Top of DATASET ENTRIES

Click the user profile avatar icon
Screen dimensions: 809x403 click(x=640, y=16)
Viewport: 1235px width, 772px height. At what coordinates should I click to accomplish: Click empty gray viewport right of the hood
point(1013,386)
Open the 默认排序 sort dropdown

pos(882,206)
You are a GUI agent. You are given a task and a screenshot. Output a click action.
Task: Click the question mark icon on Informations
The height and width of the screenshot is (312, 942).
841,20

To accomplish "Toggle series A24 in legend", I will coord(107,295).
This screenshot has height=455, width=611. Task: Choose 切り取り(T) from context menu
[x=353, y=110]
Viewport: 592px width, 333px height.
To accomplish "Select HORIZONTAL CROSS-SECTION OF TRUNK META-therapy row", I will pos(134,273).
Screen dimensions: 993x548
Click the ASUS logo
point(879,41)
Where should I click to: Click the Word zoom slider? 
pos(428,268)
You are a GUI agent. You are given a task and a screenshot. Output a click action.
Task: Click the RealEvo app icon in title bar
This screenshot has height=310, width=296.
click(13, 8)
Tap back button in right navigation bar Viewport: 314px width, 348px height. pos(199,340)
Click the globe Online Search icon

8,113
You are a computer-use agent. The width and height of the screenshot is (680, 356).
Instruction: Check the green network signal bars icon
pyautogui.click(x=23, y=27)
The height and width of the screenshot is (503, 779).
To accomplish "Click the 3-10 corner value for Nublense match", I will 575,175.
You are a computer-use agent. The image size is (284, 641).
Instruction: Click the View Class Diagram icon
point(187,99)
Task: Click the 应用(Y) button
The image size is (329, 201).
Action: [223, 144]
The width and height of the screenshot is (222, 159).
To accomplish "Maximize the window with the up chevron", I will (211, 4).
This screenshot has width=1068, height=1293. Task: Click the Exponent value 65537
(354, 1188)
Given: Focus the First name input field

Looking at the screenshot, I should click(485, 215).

Bottom of DATASET ENTRIES

DIRECTIONS »
Figure out how many lines of the data hold "agent", and answer with the number only.

REPLY TO THE EXERCISE »
4